If you’re in year 12, this is the year that you start making some exciting decisions. Do I want to go to University is a big one! But if you decide the answer to this question is “yes”, then the next big question is where?
First stop are uni websites and prospectuses, which will give you information about the uni, the course and the grade requirements. Once you have narrowed the choice down a bit by selecting a subject or a couple of subjects your interested in, grade requirements that you think are reasonable for you, and maybe thought about general areas you would like to live in the country, you will probably have a list of a few potential places.
Next up are the open days! These are a great way to get a proper feel for the place and whether you could see yourself studying and living there for three or more years. They are also a perfect opportunity to talk to the lecturers who would be teaching you and the current students already studying. Open days are also a great chance to find out more about what uni life is like if you aren’t 100% sure it’s the right option for you.
I just wanted to share my 5 top tips for what to look for on an open day:
- Campus or city based – Some unis have a contained campus, which means all or most of the uni buildings are in one place and this often means there is a great community feel. Other places may have their buildings spread out around the city, this means that you may feel more connected to the outside world and have a bigger variety of settings. Leicester is a campus uni, and I really like that. It means that my friends who study other courses are close enough during the day to meet up for lunch or a coffee. It also means that I’m always close to the library, the SU and student support services. Some people prefer city based unis, the choice is really up to you but think carefully about what will make you feel more at home.
- The course and facilities – at open days you will be bombarded by lots of ‘student life’ information, but don’t forget the main reason you are going to be paying over £9000 a year is to study a degree. So it’s really important to find out if the course is right for you. Unlike at school courses can vary massively between different unis, so make sure you pick the ones that will let you study the bits that really interest you. Also make sure that the facilities available for your course are good, for example when I was looking at unis for Biology I really wanted to see the teaching labs and ask about how many students there were for each demonstrator.

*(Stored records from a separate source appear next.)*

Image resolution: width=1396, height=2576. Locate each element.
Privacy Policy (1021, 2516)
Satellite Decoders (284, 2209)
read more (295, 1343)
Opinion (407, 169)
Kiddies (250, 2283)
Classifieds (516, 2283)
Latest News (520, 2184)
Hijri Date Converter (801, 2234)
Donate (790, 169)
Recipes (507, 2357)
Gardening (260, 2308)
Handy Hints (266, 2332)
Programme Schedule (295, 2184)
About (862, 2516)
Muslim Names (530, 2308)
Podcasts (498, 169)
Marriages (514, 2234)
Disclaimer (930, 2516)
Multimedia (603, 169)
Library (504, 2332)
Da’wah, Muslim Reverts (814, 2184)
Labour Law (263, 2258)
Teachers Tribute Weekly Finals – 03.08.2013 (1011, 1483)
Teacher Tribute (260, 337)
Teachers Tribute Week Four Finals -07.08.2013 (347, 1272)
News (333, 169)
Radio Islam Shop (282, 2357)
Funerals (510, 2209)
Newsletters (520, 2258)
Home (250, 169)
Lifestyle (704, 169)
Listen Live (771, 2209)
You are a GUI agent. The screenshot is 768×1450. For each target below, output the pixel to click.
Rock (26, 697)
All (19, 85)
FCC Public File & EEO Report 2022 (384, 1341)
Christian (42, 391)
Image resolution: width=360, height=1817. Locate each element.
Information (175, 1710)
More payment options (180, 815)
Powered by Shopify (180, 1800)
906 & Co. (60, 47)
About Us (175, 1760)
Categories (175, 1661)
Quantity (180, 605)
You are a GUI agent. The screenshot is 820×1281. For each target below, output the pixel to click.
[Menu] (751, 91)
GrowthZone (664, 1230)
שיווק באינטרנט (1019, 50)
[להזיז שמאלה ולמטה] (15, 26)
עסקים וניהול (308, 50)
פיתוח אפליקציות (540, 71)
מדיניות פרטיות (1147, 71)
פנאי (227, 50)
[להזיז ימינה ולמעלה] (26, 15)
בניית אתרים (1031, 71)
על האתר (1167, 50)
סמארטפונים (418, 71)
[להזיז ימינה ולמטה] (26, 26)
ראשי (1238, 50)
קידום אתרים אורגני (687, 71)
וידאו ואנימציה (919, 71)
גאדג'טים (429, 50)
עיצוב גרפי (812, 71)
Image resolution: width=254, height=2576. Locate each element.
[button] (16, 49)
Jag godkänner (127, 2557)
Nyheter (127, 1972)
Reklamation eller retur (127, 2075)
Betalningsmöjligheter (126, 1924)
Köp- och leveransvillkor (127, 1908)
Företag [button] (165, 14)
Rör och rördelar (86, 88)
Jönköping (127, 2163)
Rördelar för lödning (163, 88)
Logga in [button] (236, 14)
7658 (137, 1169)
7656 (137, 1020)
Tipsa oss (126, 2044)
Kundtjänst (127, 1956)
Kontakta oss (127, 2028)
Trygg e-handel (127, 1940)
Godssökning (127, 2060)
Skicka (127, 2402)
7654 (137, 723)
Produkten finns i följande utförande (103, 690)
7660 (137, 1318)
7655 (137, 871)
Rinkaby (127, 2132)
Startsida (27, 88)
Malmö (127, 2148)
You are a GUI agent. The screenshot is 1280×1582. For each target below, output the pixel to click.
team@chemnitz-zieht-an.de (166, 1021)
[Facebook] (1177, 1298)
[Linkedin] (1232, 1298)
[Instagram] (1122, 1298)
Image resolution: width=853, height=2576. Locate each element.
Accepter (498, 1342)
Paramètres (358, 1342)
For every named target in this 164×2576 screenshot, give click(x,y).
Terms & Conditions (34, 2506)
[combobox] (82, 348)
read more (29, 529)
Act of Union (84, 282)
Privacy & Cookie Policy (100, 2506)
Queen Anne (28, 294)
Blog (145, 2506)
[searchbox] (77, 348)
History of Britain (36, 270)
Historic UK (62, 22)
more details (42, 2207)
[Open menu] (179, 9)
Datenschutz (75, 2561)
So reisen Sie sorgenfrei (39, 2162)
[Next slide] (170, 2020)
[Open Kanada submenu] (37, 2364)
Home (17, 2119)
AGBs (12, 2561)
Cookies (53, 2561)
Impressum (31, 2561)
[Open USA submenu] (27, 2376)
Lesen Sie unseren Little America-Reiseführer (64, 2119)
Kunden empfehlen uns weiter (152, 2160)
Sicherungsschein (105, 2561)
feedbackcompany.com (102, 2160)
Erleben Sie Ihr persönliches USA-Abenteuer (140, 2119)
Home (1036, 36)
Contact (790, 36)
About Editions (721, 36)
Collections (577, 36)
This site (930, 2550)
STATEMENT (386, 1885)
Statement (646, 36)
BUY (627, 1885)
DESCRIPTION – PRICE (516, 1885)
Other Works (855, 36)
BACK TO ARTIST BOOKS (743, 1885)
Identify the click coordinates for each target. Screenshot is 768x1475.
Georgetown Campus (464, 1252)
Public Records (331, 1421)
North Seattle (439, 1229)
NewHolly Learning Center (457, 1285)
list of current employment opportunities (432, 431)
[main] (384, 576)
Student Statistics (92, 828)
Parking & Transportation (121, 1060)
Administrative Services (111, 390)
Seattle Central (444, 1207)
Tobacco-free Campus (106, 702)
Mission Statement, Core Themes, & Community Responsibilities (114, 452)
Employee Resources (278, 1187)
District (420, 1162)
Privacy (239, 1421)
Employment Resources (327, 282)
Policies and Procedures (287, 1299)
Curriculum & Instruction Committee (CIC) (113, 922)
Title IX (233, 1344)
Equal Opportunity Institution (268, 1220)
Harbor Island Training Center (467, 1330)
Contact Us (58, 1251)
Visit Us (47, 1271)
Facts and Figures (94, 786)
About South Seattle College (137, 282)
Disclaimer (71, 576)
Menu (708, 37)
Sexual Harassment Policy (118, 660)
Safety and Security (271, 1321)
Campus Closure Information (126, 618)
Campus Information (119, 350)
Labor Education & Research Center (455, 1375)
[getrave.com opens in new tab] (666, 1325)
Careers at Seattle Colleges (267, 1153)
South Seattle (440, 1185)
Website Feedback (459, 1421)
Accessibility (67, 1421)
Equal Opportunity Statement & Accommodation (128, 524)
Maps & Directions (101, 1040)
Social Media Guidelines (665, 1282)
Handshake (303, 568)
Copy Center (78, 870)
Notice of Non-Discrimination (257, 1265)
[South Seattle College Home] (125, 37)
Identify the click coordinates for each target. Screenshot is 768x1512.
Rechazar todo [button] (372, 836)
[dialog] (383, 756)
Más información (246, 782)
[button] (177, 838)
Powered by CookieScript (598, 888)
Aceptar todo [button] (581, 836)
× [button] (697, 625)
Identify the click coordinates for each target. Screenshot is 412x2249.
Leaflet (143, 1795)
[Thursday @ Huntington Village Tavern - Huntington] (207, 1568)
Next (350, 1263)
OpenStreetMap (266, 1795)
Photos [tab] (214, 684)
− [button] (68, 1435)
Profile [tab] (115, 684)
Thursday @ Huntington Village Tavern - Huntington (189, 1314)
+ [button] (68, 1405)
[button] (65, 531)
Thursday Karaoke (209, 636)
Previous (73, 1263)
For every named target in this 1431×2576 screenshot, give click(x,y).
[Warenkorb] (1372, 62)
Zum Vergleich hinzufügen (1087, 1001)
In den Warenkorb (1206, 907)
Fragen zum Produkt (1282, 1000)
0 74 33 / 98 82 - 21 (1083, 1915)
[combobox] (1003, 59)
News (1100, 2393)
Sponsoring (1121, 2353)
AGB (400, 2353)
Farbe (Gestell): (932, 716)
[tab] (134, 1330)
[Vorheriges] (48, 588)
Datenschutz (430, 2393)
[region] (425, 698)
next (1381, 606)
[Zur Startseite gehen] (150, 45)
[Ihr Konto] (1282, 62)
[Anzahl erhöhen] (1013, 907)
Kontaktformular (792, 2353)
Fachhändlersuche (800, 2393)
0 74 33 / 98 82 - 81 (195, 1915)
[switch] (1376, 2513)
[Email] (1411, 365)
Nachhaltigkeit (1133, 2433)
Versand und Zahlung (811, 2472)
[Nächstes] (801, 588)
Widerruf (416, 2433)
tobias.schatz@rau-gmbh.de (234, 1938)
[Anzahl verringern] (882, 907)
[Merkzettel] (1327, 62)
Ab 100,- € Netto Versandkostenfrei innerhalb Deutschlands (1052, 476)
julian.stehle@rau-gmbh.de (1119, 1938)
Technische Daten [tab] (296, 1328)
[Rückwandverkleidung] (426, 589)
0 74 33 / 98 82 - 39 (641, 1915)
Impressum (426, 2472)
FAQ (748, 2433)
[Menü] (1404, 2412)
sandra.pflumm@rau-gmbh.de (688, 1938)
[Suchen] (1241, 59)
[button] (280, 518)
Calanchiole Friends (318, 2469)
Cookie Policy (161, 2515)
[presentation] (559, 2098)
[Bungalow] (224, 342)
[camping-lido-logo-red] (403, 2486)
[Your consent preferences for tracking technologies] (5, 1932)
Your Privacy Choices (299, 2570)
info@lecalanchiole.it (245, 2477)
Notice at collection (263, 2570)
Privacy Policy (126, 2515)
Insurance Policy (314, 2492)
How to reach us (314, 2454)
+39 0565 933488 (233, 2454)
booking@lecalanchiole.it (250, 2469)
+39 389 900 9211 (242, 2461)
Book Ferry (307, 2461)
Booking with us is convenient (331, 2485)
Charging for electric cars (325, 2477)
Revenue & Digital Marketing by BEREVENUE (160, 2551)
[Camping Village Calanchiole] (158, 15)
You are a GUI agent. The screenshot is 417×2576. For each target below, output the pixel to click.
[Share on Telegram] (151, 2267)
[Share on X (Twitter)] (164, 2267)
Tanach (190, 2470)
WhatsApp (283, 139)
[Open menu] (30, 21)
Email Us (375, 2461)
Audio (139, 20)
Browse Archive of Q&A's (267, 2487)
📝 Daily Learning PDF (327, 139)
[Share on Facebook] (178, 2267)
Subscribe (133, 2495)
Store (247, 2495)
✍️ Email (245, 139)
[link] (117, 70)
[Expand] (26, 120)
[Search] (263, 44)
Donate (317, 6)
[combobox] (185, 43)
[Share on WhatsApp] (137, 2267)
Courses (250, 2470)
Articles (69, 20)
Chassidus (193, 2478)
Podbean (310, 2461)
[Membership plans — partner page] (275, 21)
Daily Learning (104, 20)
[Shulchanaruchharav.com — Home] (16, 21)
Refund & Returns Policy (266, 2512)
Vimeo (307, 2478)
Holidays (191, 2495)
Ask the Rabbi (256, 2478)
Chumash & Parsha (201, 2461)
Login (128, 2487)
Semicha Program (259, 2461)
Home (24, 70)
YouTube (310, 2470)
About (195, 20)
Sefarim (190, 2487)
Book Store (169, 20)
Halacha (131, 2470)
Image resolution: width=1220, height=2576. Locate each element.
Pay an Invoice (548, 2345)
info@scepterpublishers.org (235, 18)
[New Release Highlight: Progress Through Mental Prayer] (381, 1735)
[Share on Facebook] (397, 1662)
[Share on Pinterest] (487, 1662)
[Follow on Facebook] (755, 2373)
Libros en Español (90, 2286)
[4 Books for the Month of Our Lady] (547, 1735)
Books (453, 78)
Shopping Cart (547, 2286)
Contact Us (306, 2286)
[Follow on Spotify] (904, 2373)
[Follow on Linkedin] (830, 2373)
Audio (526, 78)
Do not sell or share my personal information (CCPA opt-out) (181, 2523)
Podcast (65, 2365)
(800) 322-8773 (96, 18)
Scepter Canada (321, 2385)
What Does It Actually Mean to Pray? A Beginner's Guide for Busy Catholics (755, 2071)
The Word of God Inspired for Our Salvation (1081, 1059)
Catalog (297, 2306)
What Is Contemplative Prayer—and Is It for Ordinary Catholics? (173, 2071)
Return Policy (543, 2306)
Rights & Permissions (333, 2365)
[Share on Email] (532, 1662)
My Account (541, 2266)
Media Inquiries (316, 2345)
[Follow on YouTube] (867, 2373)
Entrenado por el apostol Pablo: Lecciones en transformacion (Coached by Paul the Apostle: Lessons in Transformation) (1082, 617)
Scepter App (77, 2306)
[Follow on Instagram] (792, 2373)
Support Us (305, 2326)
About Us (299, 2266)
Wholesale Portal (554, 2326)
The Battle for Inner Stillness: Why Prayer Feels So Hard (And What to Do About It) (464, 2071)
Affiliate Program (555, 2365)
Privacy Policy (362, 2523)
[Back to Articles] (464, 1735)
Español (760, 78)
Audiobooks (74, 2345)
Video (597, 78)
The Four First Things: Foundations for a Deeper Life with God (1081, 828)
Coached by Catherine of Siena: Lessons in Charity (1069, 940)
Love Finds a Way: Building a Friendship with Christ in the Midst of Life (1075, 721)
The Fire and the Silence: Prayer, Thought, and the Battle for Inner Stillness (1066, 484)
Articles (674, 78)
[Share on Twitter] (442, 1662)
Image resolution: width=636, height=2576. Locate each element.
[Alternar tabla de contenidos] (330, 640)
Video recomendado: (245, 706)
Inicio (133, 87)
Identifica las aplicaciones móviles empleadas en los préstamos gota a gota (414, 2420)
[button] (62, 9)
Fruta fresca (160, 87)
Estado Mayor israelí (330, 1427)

- Accommodation – If you are going to be living away from home making sure there is accommodation you are happy with is really important. Look at more than one option, think about prices, number of people to a flat/house, whether you want catered or self catered, en-suite or shared bathrooms. Always remember you may not get your first choice of accommodation so make sure there’s a couple you would be happy with. Finally check how the allocation system works for the accommodation application and when this opens.
- The SU – the student’s union will be a big part of your uni experience. This is where a lot of the social spaces might be, but more than that it’s through the SU that sports teams and societies are run. For example, if you know you’ll only be happy if you can play hockey, check they have a hockey team. (Also have a look at the sports facilities and gym). At Leicester our student nights out on a Wednesday and Friday are in the O2 academy in the SU building and it’s really good having a club on campus, it’s great fun, everyone’s a student and it’s a safe night out.
- The library – this may sound boring but seriously you will need to spend a lot of time in the library during your degree so make sure it’s big enough. Also check it has good IT facilities and subscribes to journals/ stocks books for your course. Ask if it is open 24 hrs a day during term time, does it have silent areas and group study rooms, and consider if you would be happy studying in that building?
I hope this has given you some starting points to think about on an open day, but always think about what’s important to you and don’t be afraid to ask current students and staff. Look at the way they answer, not just what they say but are they enthusiastic and excited about the university?
Good luck in your search, remember there’s no such thing as a stupid question with a decision this big!